### What you are asked to do:
Below are some records. Write out the line that contains "Where should I click to: Click" and all lines after it, exactly, but not the pictures.

Stored items from a collection:
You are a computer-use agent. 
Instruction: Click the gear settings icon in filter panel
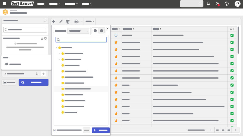click(45, 38)
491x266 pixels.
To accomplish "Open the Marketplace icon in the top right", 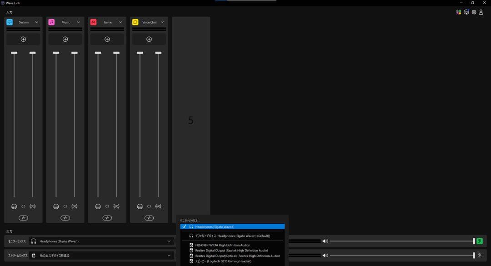I will click(x=458, y=12).
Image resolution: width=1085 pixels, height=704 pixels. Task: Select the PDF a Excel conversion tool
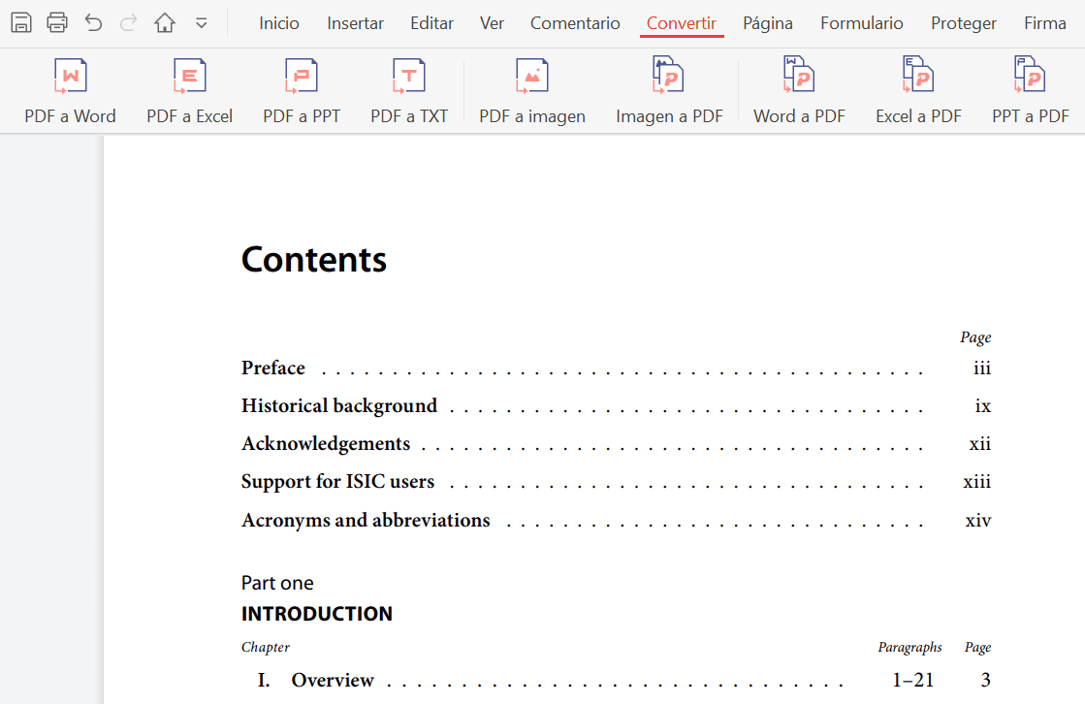pos(188,90)
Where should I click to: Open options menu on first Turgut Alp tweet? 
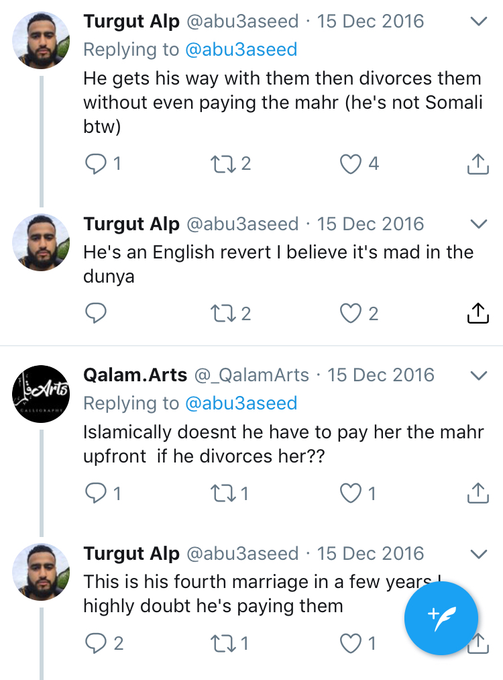point(478,21)
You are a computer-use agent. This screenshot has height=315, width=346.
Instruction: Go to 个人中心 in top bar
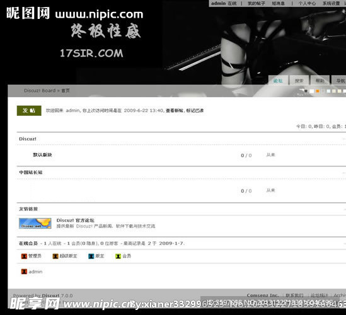(x=307, y=3)
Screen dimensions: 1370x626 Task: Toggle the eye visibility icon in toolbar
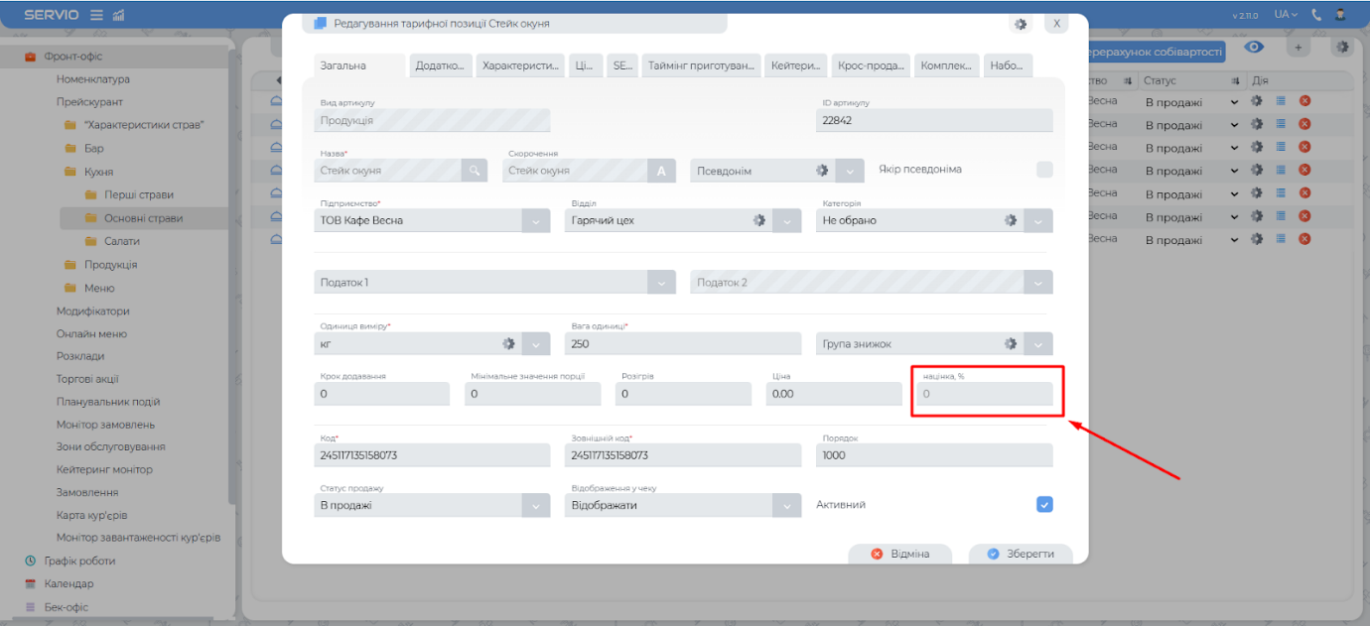(1255, 48)
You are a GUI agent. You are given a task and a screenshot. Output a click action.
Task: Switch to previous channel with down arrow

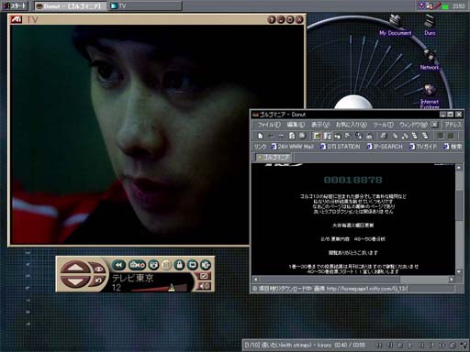75,281
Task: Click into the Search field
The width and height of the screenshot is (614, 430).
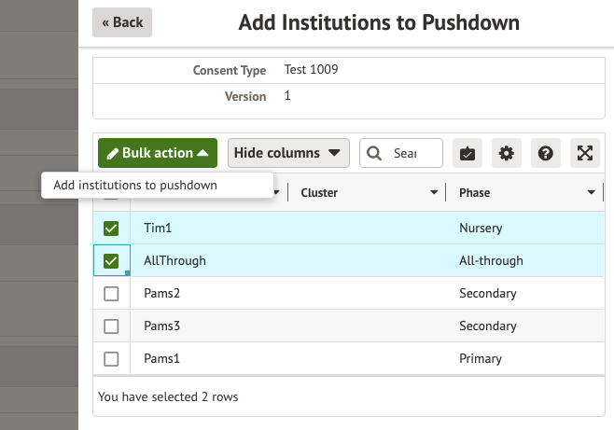Action: pyautogui.click(x=405, y=153)
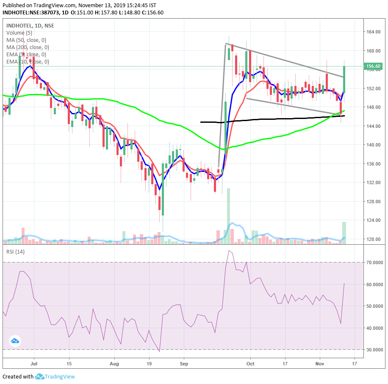This screenshot has height=384, width=388.
Task: Select the INDHOTEL, 1D, NSE chart title
Action: (x=30, y=25)

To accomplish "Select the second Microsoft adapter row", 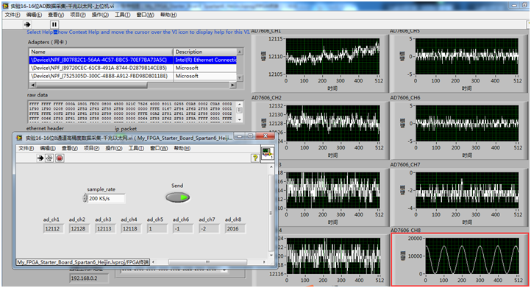I will pyautogui.click(x=132, y=76).
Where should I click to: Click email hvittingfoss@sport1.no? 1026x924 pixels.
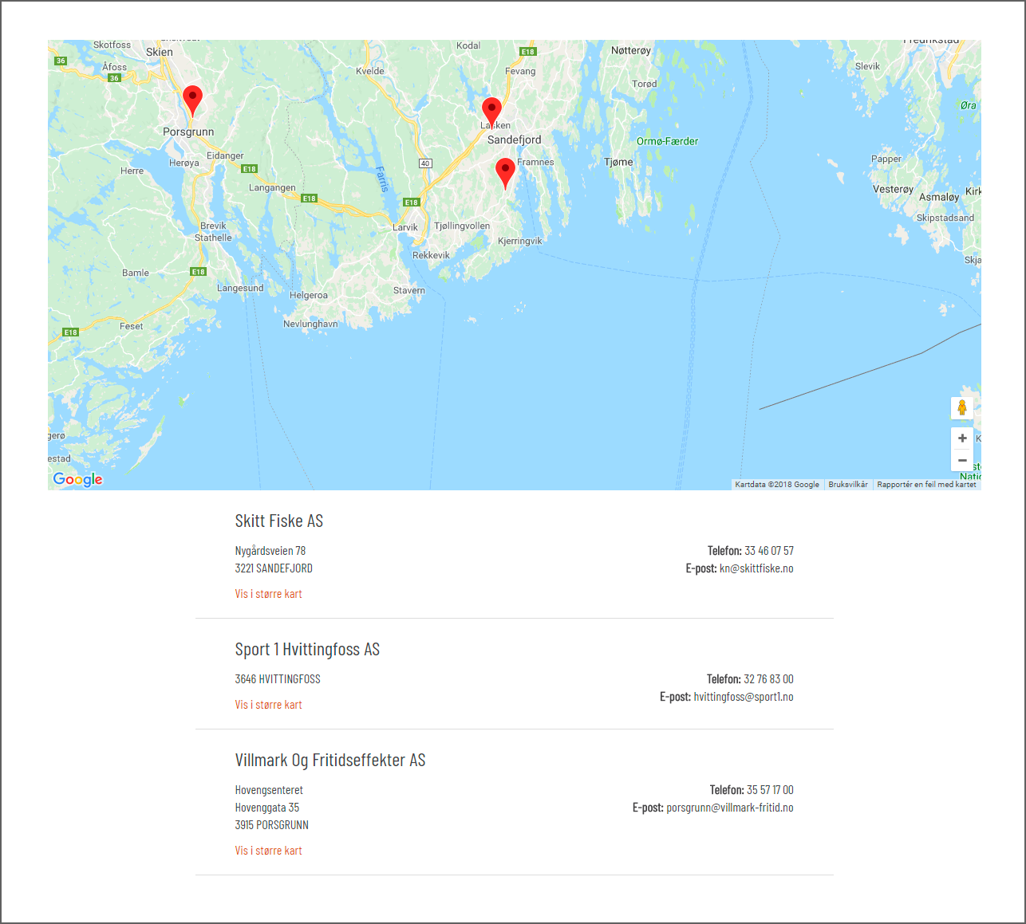744,697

### Exercise result:
Where should I click to: Click email hvittingfoss@sport1.no? 1026x924 pixels.
744,697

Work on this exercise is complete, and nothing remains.